Recent case law - Inheritance & Divorce

By: Whatley Weston & Fox  21/11/2012
Keywords: family law, Divorce Law, Family Law Solicitor

Divorce and the financial negotiations that ensue are already difficult creatures for clients to have to face in the aftermath of a separation but add to that inherited assets or wealth and you have a more complicated situation.

Leaving aside the added emotion that comes from the feeling that money or property handed down from parents or family members is at risk of going to your ex-spouse, how those inherited assets are dealt with by the Court will also be up for discussion.

What is clear from case law is that inherited assets or wealth are “non-matrimonial” by their nature. That distinguishes them from “marital assets”, which are those accrued during the marriage by the effort of one or both parties jointly and commonly include the former marital home, savings, pensions, investments etc. etc.

There may be arguments of course that some assets though accrued within the marriage were built as a result of a special or stellar contribution from one party alone.

The importance of distinguishing inherited assets as “non-matrimonial” is that this class of assets is not subject to the normal “sharing principle” that marital assets are i.e. there is no entitlement by one spouse to an equal share of the other’s non-matrimonial assets.

Sounds great!
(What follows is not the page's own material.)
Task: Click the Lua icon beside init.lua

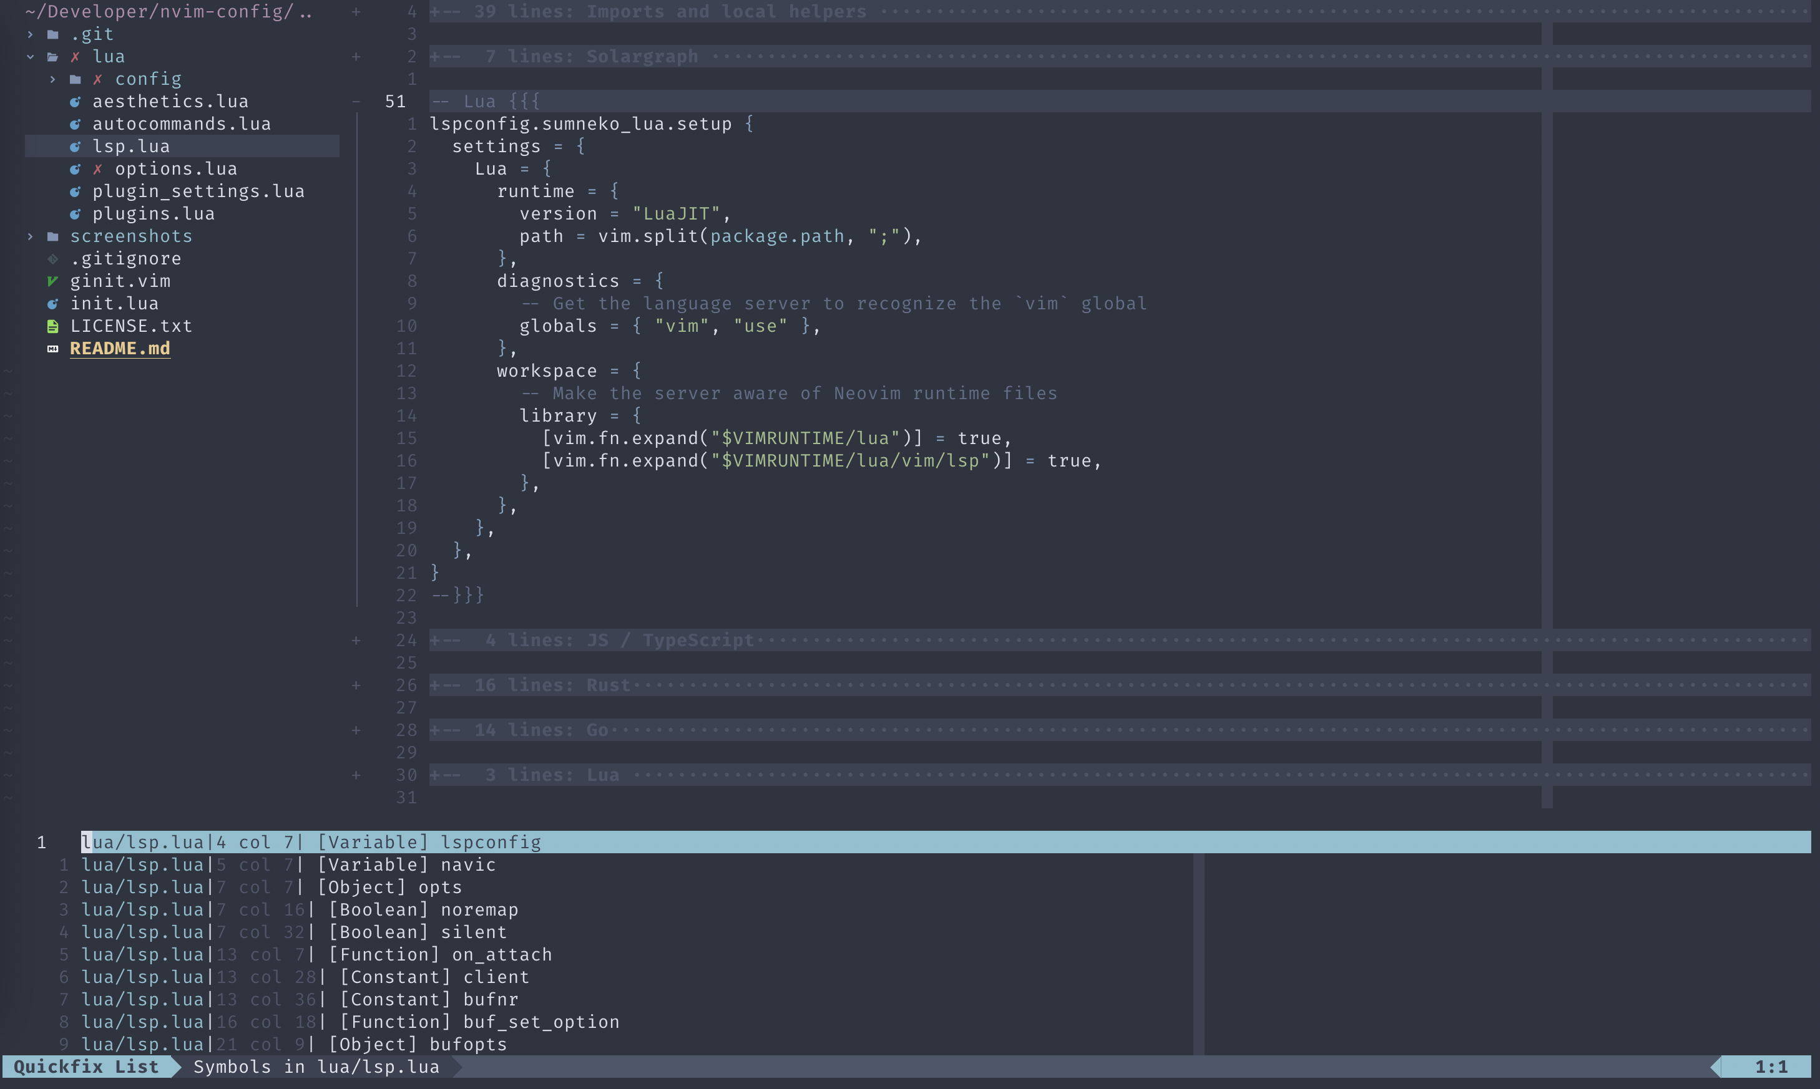Action: (52, 304)
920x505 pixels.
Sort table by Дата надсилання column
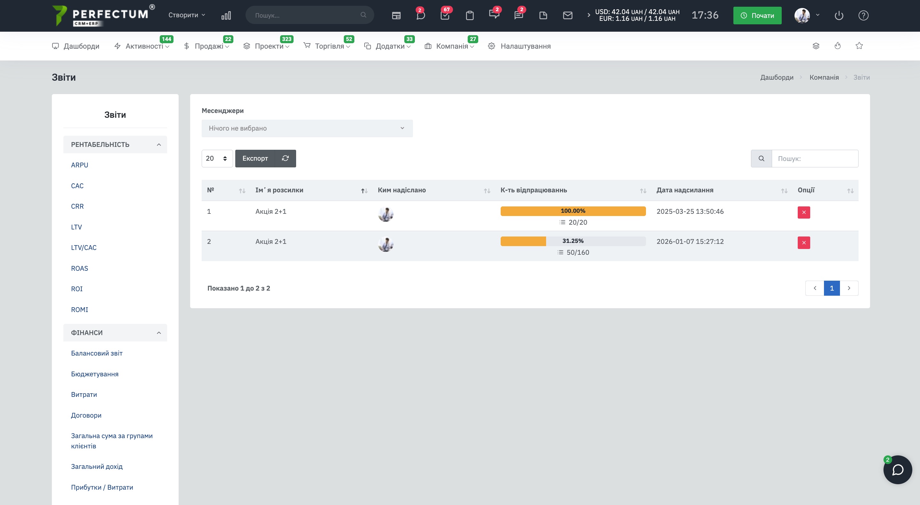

Surely that means my inheritance is safe!

If all in family law were that clear cut the Court wouldn’t have the wide discretion that it does and litigants in person would be in a much better position.

The fact is that whilst the Court has been clear that inherited, non-matrimonial property is not subject to the normal “sharing principle” it will not be discounted entirely.

Firstly, we must look at whether there has been any “mingling” with marital assets i.e. part of an inheritance used to pay off the mortgage on the marital home or purchase the marital home outright. Any money mingled with a marital asset (which the marital home is, however it was purchased) has the effect of diluting the “non-matrimonial argument” and the payer may have to accept that those monies have been taken into the “pot” for sharing (in which case he/she may have to rely on arguing that their greater financial contribution should give them more of a % settlement).

If inherited monies have been kept separate and apart and identifiable i.e. in separate savings/investment accounts then the Court may also look at the timing of the inheritance and whether the family has been used to drawing any income from the assets, in the case of investments or shares.

Ultimately, the Court will come back to look at the needs of the parties. Even if you have been successful in establishing that assets are inherited and therefore non-matrimonial the Court will invade those assets if that is the only way in which the needs of the other party can be met.

This was very recently evidenced in the case of YvY, in which the husband had a landed estate worth about £26m. The marriage was 26 years long. The wife was awarded 32.5% of the assets which the Court felt fairly met her needs. The Court made comment about sharing and felt that, taking into account the origin of the wealth, the award that they had settled on met not only her needs but also was fair in terms of any entitlement to share.

In the end, the needs of the parties tends to trump all other arguments and this recent case shows that, even in big money cases, needs arguments can be key to settlement.

Ultimately, the Court retains its discretion as regards inherited wealth and assets and the way in which it takes such assets into account in any particular case so there can be no absolute certainty.